Van Halen Rising Captures The Eruption Of Heavy Metal
Greg Renoff, the author of Van Halen Rising, holds a PhD in American history from Brandeis University, a distinction that separates him from other chroniclers of hard rock lore and he wields his skill in swift, understated fashion throughout his wildly entertaining and revelatory chronicle of the heavy metal quartet’s rise to power. Renoff starts his narrative in the ’60s, just prior to Edward and Alex Van Halen’s emigration to California, and he ends it as the supporting tour for 1978’s Van Halen comes to a close with the LA party kings routinely blowing the feeble Black Sabbath off the stage. If there ever was a passing of the metallic torch, this it: the doomy thunder of Sabbath was exiled to the underground as Van Halen’s good times defined the next decade of mainstream metal. It’s a sea change that often gets treated as a footnote in classic rock histories, the responsibility for the revolution laid solely at the feet of Eddie Van Halen, the greatest guitarist since Jimi Hendrix but Renhoff’s painstaking history illustrates how clearly Van Halen was the work of a band — or, perhaps more precisely, the result of the creative tensions between the brothers Van Halen and lead singer David Lee Roth.

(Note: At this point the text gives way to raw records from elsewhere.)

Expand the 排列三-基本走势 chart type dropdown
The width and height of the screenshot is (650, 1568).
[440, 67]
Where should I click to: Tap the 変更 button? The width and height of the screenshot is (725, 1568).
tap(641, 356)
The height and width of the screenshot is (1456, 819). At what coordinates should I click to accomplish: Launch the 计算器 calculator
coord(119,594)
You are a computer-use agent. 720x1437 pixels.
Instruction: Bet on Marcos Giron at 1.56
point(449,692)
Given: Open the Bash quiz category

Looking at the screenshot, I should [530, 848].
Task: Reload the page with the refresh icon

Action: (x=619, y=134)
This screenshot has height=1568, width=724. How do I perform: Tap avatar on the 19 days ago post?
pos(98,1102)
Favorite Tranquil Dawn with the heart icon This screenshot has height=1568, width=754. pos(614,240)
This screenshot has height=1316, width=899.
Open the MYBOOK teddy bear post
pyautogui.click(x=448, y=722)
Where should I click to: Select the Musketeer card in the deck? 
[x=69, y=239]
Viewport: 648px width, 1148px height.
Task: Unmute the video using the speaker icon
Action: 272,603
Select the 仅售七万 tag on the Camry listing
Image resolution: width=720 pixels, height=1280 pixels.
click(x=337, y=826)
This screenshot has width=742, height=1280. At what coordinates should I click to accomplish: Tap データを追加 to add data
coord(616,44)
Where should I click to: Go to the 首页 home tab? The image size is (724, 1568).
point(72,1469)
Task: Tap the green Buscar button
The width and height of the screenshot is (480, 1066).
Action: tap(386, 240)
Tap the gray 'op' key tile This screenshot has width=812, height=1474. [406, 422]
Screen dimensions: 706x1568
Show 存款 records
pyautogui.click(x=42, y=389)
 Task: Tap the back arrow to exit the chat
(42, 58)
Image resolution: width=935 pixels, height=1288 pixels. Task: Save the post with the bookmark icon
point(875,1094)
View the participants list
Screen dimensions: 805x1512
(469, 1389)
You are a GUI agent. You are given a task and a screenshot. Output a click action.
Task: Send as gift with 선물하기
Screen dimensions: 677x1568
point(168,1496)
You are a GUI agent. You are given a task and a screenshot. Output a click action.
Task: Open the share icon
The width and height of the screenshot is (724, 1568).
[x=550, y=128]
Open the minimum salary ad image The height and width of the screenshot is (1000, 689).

The Van Halens never cared much for Roth. He auditioned for them years earlier, back when the group was called Mammoth, but the brothers rejected him immediately. True, Dave couldn’t sing — he got better over the years, but singing always was secondary for Roth. From the beginning, Roth acted like he was a star, strutting down the hallways of his high school, attracting as many people as he alienated. Neither Van Halen could stand being around this shtick. This is a common theme in Roth’s life. The act that would later turn him into the beloved Diamond Dave kept potential collaborators at a distance throughout the ’70s; many musicians dismissing him as little more than a shameless imitator of Black Oak Arkansas’ Jim Dandy, who had long fallen out of fashion among serious rockers. The Van Halen brothers were undoubtedly self-styled serious rockers. The guitarist in particular spent hours practicing his instrument, first absorbing all he could learn from Eric Clapton by slowing down Cream LPs to a crawl and then branching out to Alvin Lee, the Ten Years After six-string slinger who was known as the fastest guitarist before Eddie blew him away. One of Eddie’s early set pieces was a replication of Lee’s “I’m Going Home” solo in one of his early set pieces, a move that dazzled audiences but also suggested the limits of how he and Alex conceived Mammoth. Both brothers were drawn to heady, heavy virtuosity: they played for the love of playing, not caring much about tempering or shortening their songs to make their music palatable for the unwashed masses. Roth was their opposite, a borscht belt comedian by way of James Brown who lived for the show. No wonder they couldn’t get along: they were living in two separate worlds.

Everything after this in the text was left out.